After hrs, ER nurse or tech takes new admits to the floor, but sometimes ask the floor to come get them if they are slammed. Sometimes the supervisor will transport an ER pt to the floor if everybody is tied up.

ER Techs transport generally. ER nurses do frequently though. There are 16 beds in the ER and only 2 nurses after 11pm (2 on days, a 10a-10p, and a 11a-11p). A tech is scheduled every night. Sometimes if they are busy or it'll be a bit they ask the floor nurse or charge nurse to come get the patient. I have never turned them down. It's a team situation. Most of the ER nurses are great and more then willing to work with the floor nurses and vice versa.

Specializes in Cardio-Pulmonary; Med-Surg; Private Duty.

I work nights on a cardio-pulmonary telemetry unit that also does "intermediate care" (critical drips, continuous bipap, etc.) and chest pain patients.

Patients that are on a monitor have to come up with a telemetry-trained employee, either a trained ER tech or an RN if none of the available ER techs are tele-trained.

Patients that are on a critical drip (cardizem, heparin), Venturi mask, BiPAP, or have a chest tube have to be accompanied by an RN.

Occasionally there will be a "resource nurse" working that can handle transports -- this is often an ICU or cardio-pulmonary nurse whose unit has a low enough census that they don't qualify for the extra body, but they don't want to call them off entirely because census is anticipated to rise over the course of the shift based on what the ER board is looking like that night. The nurse floats to the ER just to help out with whatever is needed (vitals, transporting, monitoring a patient in hard restraints, etc.) until such time as they get recalled by their own unit (usually within 4-5 hours).
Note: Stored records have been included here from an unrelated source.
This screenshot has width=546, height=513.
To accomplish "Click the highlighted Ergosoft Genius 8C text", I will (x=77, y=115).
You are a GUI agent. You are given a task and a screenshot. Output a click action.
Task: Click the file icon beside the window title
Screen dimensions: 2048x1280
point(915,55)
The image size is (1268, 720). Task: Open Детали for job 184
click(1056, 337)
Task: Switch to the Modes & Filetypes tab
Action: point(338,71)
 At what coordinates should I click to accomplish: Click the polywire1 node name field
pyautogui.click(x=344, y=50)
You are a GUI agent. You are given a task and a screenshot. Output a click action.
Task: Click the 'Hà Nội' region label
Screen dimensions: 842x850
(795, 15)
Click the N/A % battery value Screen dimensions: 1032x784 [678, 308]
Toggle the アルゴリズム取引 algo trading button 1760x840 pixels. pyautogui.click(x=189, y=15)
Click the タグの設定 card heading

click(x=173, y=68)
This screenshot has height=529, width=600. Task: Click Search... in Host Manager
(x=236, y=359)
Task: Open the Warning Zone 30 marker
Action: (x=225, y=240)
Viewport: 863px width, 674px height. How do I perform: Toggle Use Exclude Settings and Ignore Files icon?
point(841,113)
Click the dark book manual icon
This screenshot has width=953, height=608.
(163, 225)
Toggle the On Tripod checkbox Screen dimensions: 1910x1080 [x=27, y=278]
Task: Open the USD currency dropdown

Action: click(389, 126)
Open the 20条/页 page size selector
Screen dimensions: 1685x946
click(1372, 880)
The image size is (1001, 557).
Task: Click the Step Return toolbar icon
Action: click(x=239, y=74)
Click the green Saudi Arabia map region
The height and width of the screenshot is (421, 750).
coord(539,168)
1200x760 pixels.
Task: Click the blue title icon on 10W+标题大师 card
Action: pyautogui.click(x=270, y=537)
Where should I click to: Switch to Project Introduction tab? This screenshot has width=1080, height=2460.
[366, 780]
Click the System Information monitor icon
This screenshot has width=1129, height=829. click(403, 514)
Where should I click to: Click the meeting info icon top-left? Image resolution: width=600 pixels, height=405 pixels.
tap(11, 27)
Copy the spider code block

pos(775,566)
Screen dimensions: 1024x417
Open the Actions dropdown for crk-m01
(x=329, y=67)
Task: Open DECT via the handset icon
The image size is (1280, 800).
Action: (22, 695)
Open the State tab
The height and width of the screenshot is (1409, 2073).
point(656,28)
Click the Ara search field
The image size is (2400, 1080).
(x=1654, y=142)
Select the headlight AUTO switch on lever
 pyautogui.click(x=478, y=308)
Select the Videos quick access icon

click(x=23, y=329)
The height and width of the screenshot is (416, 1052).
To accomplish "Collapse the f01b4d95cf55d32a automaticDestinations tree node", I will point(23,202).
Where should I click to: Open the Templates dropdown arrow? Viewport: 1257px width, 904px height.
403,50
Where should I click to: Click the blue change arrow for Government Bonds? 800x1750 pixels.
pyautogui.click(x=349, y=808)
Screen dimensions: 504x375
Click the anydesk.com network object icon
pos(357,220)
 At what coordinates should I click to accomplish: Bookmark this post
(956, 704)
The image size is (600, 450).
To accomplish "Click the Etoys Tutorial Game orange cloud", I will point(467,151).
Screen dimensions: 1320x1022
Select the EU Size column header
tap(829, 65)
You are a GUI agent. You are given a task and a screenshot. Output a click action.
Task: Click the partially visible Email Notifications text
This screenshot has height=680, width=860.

Any monitored pt. gets a nurse for transport (ICU, PCU/SDU), ward transfers are handled by our NAs. We do not have a transport team or transport RN (I wish LOL). However, we have a huge shortage of NAs because they also have to sit as well as run blood, take bodies to the morgue, so nurses also commonly have to transport our ward pts.

We used to have unit support assistants, but we don't anymore as well. Oh, we also have zero ER techs. I know what I'm asking Santa for this Christmas.